The Human Attention Span and the (Too Much) Information Age

Information is everywhere. One is assaulted every moment of every day with advertising, online media, email, broadcast television, radio, and even personal phone calls. We cannot escape it. Does all this information really mean we are retaining more data? Are we learning more because of the ubiquity of resources by which to do so? One could assume the answer is "yes." But, one may be wrong in this assumption.
 
What’s most interesting about the current informational landscape is that despite a significant increase in available news and information, Americans are still no better informed than they were in much less information-rich times. For instance, a recent Pew Research study indicated that in 2007, 69 percent of Americans could correctly name the vice-president, down from the 74 percent who could in 1989.
 
So, what’s happening?
 
First and foremost, people become apathetic in the face of too much information. We just stop actively attempting to process it and it falls flat. And, with so much customizable content available, people can be very selective about what they want to hear/see and can ignore everything else. 

Because of this, there’s actually a far greater likelihood of an individual being less informed as they are not choosing to be exposed to multiple news sources. It makes for a very narrow view and a very limited knowledge base.
 
Also, acquiring new information requires specific, prolonged focus and an ability to ignore distractions. In our world of media multi-tasking few, if any, are concentrating for long enough on a single subject to make it stick. 

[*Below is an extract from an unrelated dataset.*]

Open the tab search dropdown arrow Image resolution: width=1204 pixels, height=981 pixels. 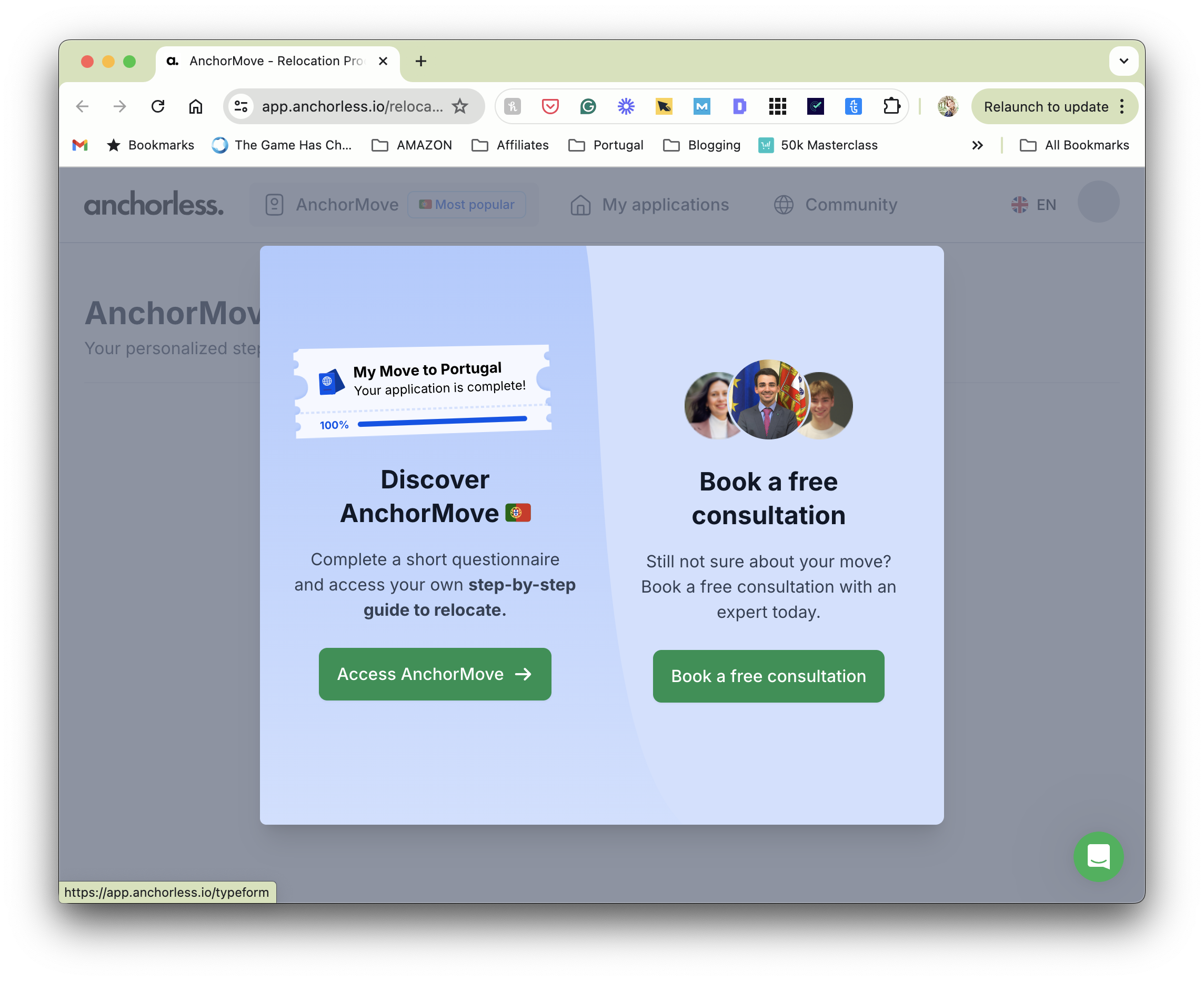[1123, 61]
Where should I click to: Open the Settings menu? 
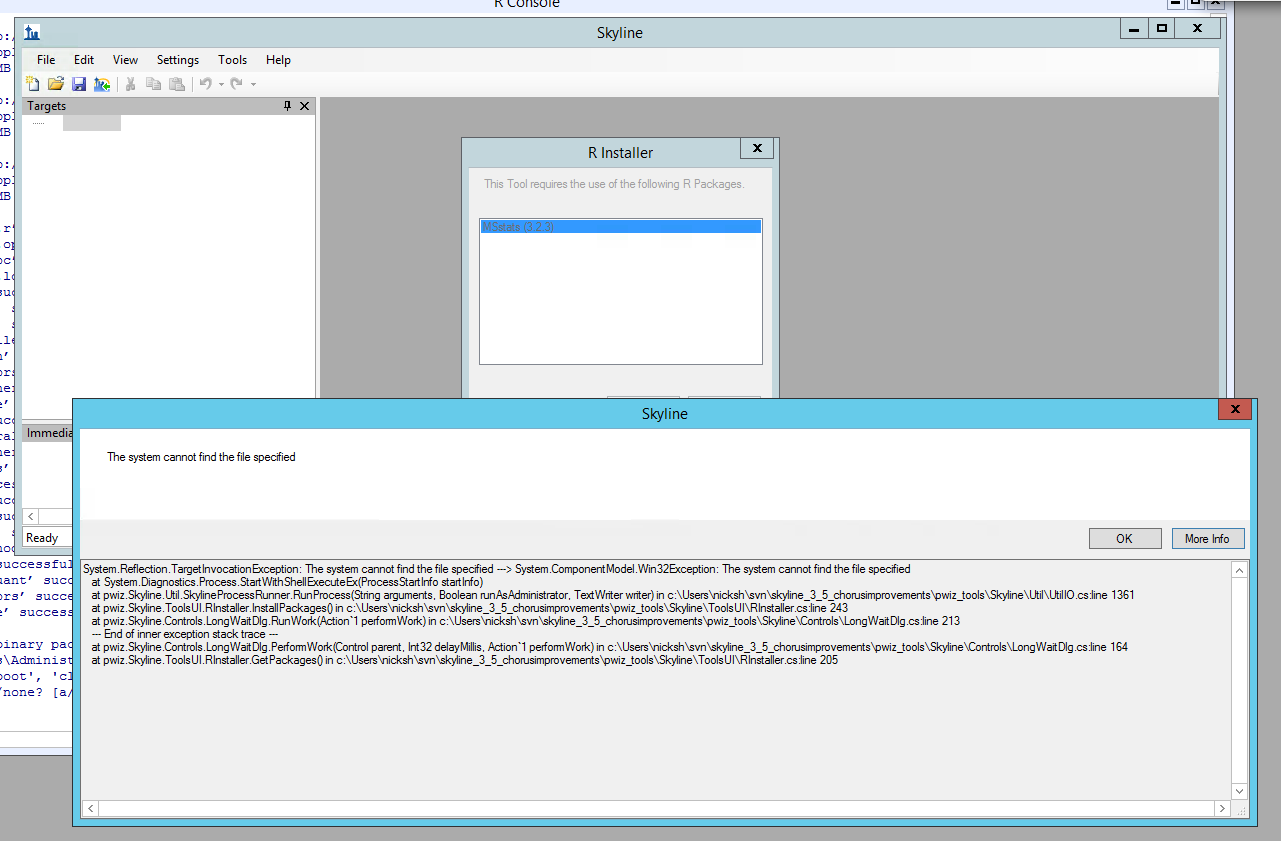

In order to absorb the information contained in a newscast, for example, we must not only direct our attention to the person talking, but also filter out the running headlines, news updates, and financial ticker on the lower part of the screen.
 
It would seem we’ve come to an age of too much information and this is particularly true for younger people who spend extensive time media multi-tasking. They will have to decide, if, in the future, if the constant barrage of information is worth the forfeiture of true knowledge.

Some studies show that the younger, more technologically savvy generations use their brains in completely different ways than previous generations.  While the jury is still out on the subject and many scientific studies to validate this claim are necessary, the fact is that filtering through the wealth of information is still the reality for everyone involved.